Graças a uma brecha na lei, Carolina Beatriz Ângelo foi a primeira portuguesa que votou. Era o ano de 1911, quando apenas homens maiores de 21 anos e chefes de família tinham o direito de ir à urnas, mas a cirurgiã era viúva e, por isso, mostrou que era ela quem mandava na casa. A Justiça lhe deu razão, ela votou, e, antes que a moda pegasse, os legisladores apressaram-se para mudar a lei.
A discriminação legal e real da mulher portuguesa é muito semelhante à que acontece em outros países desenvolvidos; há muito tempo, elas já podiam divorciar-se, mas só em caso de adultério do marido "com escândalo público", enquanto o marido podia separar-se sempre que quisesse; e, se a esposa matasse o marido, as penas eram mais severas do que se acontecesse o contrário. Hoje em dia, a discriminação é vista, sobretudo, no trabalho, porquea mulher ganha menos por uma função igual (23% menos, de acordo com os últimos estudos), enquanto o Código Civil vá se livrando dessas discriminações. Há alguns meses, o Parlamento aprovou que os casais de lésbicas possa, fazer tratamentos de fertilidade no país (antes iam para a Espanha), um ano depois da aprovação da adoção por casais homossexuais.
O último objetivo neste caminho sem fim para reduzir as diferenças por motivos de sexo foi descoberto pelo Bloco de Esquerda. De acordo com a lei de 1967, referendada em 1977, já na democracia, a mulher divorciada pode voltar a se casar 300 dias depois; o prazo já seria curioso por si só, mas é ainda mais porque os legisladores de então estabeleceram um prazo diferente para os homens se casarem novamente: 180 dias, quase a metade.
Em um país que se divorcia como poucos, os prazos são uma coisa importante. De acordo com a Fundação Francisco Manuel dos Santos, Portugal tem 73,7 divórcios para cada 100 casamentos, e não é incomum que haja pessoas com três ou até quatro divórcios.

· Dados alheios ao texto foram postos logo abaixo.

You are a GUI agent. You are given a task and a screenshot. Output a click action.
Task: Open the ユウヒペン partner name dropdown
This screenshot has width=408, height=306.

Sandra Cunha, deputada do Bloco de Esquerda, espera que o Parlamento aprove por unanimidade a unificação dos prazos. Cunha entende que os prazos eram diferentes naquela época por "razões de decoro social" no caso de a mulher ficar grávida após o divórcio, mas "hoje isso não faz nenhum sentido". Embora argumente que o Estado não deveria se meter em questões íntimas, o Bloco defende que seja mantido o prazo de 180 dias entre os dois casamentos, não tanto pelo decoro, mas por questões burocráticas, e das discussões sobre a divisão de móveis, discos, plantas e gatos.